35、庭師
庭師のトムは料理も上手い。
キルヒャー先生の世話に思いのほか手間がかからないから、他にも何かしないと居た堪れないそうで。
そりゃまあね。
野営場所を選んだら真っ先に穴掘って洋式便座を設置して、目隠しで囲ったとこまで板でスロープ付ける徹底ぶりだもん。
当然のように騎士は兵士に押し付けるけど、憚りの設営は戦場でも絶対に誰かがやらなきゃならないことだ。
王子の私? 当然やらん。
本来は地元の有力者の家に泊まるところだけど、それは最初からパスしてる。
どうしてもって無理やり歓待されたこともなくはないけど、設備も食事もシンプルで気を遣われすぎて疲れるし、どんどん野宿に傾くわけよ。
村はもちろん小さな町では宿屋なんてめったにないし、あっても木箱に藁を敷き詰めただけでベッド、それが置かれてるだけで宿だって言われもね。
まあ屋根と壁があれば雨風、夜露はしのげるし、獣や魔物、盗賊から身を守れるその安全を買うってことなんだろうけど。
で、トムだ。
「なんで庭師が」って下に見てた騎士たちも、ボア汁一杯でコロッと態度を変えた。
いやぁ、星の瞬き出した空の下。いいね、染みるねぇ。
取っ手をぐるぐるする丸焼き専用ギア、ダッチオーブンも作らせておいて正解だ!
それでパンも焼けるとか最高かよ。
ショウガやローリエなんかの絶妙な使いぶりがまた憎い。
がっちり胃袋掴まれたところで、獲物の追跡方法とか森歩きの仕方を教わってくるのだ者共よ。
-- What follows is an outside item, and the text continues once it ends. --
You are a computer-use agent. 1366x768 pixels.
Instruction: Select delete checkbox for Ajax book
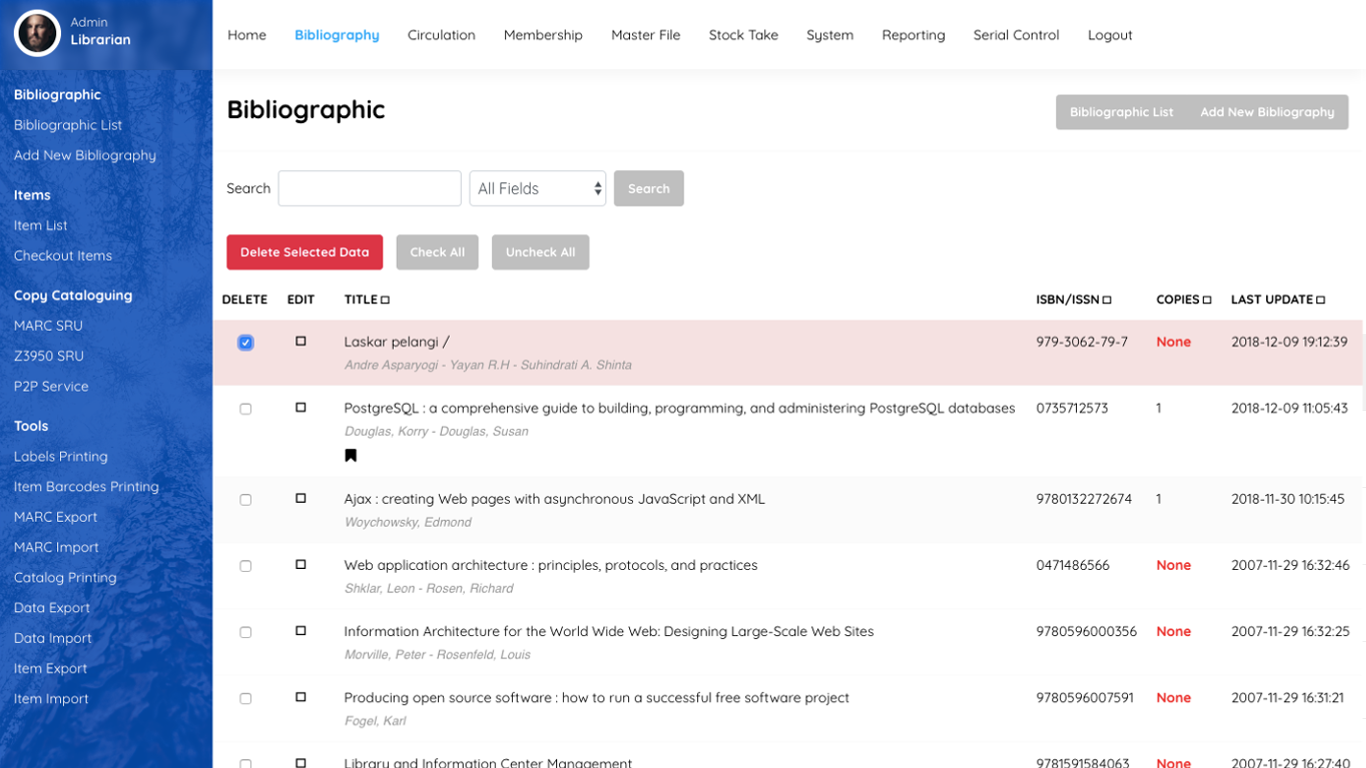point(246,500)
騎士や兵士たちの索敵能力があまりにも低いので、いままでどうやって魔物を狩ってたのか訊いたら、奇声を上げたり武器をガンガンぶつけ合えば向こうから襲ってくるって、アホか……
その上、弓矢を使うのは卑怯とか。
よし、的当てで皆中できなかった奴は夕飯抜きな。
私?
私はソイ先生の指導のもと糞や踏み跡を探して、小さな弓で兎に矢を当てるくらいはできるよ。
刺さるとは言ってないし、魔法で足止めしてることは先生にはバレバレだけどね。